Schweitzer Fachinformationen
Wenn es um professionelles Wissen geht, ist Schweitzer Fachinformationen wegweisend. Kunden aus Recht und Beratung sowie Unternehmen, öffentliche Verwaltungen und Bibliotheken erhalten komplette Lösungen zum Beschaffen, Verwalten und Nutzen von digitalen und gedruckten Medien.
Peter Kraut
Dramatik, Größe, Apparat - denkt man musikalisch, ist die Operngeschichte nicht weit. Opernstoffe und -häuser haben eine Geschichte des Sich-Überbietens. Der arbeitsteilige Prozess der Realisierung von Musiktheaterwerken und der lange Vorlauf produzieren eine Komplexität, die nur mit viel Spezialwissen und enormen Ressourcen bewältigt werden kann. Michael Wertmüller hat einige Opernerfahrung, zuletzt mit der Uraufführung von Israel in München im Januar 2025 an der Staatsoper Hannover. Das Libretto stammt von Roland Schimmelpfennig und behandelt die Ereignisse rund um die Geiselnahme während der Münchner Olympiade von 1972. Natürlich fängt kein Komponist, keine Komponistin mit Oper an. Und rückblickend kann es nicht selten verklärend wirken, Keimzellen des späteren Schaffens schon in den ersten künstlerischen Regungen entdecken zu wollen. Was sich hingegen im vorliegenden Falle früh als Interesse und Sehnsucht zeigt, ist dies: Ein kraftvolles Drängen. Die Liebe zur großen, auch zur literarischen Form. Geschichten erzählen und formale Grenzen sprengen wollen. Überlagern und weiterschreiben. Davon handeln weitere Beiträge in diesem Band. Auf den folgenden Seiten geht es aber um die Anfänge des Schlagzeugers und Komponisten Michael Wertmüller, 1966 in Thun in der Schweiz geboren, der seit Mitte der 1990er Jahre in Berlin lebt, heute vor allem im Musiktheaterbereich mit den führenden Regisseuren und Librettisten zusammenarbeitet und in seiner Musikerkarriere mit den bedeutendsten Vertretern des Jazz und improvisierten Musik auf der Bühne stand.

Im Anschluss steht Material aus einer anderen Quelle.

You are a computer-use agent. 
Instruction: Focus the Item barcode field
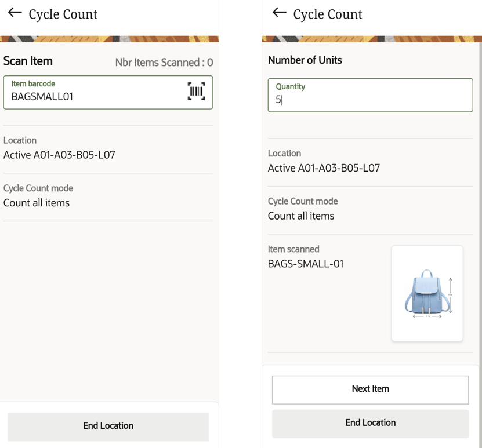108,92
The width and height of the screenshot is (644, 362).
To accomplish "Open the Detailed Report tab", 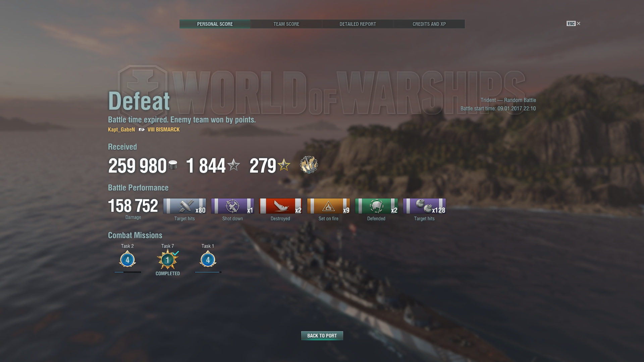I will [358, 24].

Thun ist eine Provinzstadt im Kanton Bern, vom See pittoresk gerahmt, im Hintergrund stehen mächtige Viertausendergipfel der Alpen. Auf dem Weg nach Interlaken oder aufs Jungfraujoch (»Top of Europe«) kommt man hier vorbei. Von der massiven Armeepräsenz - Trainingsgelände und Ausbildungszentrum - bemerkt man auf der Durchreise wenig. Doch Thun ist als Provinz- wie als Armeestadt prägend für Michael Wertmüller. Er wächst hier auf. Die touristisch-kulturelle Enge ist das eine, die Ausbildungsmöglichkeit bei den paramilitärischen Kadetten das andere.
»Mein Vater hat hobbymässig Schlagzeug gespielt. So war es naheliegend, das auch zu tun. Wir sind fast jeden Sonntag von Thun nach Bern gefahren, um im Kornhauskeller die Jazz-Matineen zu hören. So gab das eine das andere. Dann kam hinzu, dass ich als Schüler des Progymnasiums in Thun zu den Kadetten musste. Das war damals obligatorisch. Gut daran jedoch war, dass ich dort zu den Tambouren durfte. So habe ich das Trommeln gelernt.«2
Die musikalische Sozialisierung in den 1970er Jahren erfolgt durch Live-Jazz und die elterliche Plattensammlung, wo Michael Wertmüller auch auf die Tradition der europäischen Kunstmusik stößt.
»Zu Hause gab es viel Charlie Parker, Duke Ellington und Count-Basie-Platten. Ebenso Tschaikowski, Bruckner, Beethoven und Mahler. Die jazzigen Platten habe ich durch die diversen Konzertbesuche ein bisschen verstanden, zumindest war mir das nicht sehr fremd. In die klassischen und romantischen Werke dagegen musste ich mich >einarbeiten<, sie haben mich aber sehr bald überwältigt. Diese Dramatik und Grösse des Apparates die Kompositionen an sich und das Pathos war das Unerhörte, das Faszinierende.«
Rückblickend, erzählend, erscheint eine Idylle. Nicht nur das unbeschwerte Kennenlernen und Fasziniert-Sein von ersten musikalischen Erlebnissen und Begegnungen sind prägend, sondern auch die Umgebung, in der dies stattfinden kann.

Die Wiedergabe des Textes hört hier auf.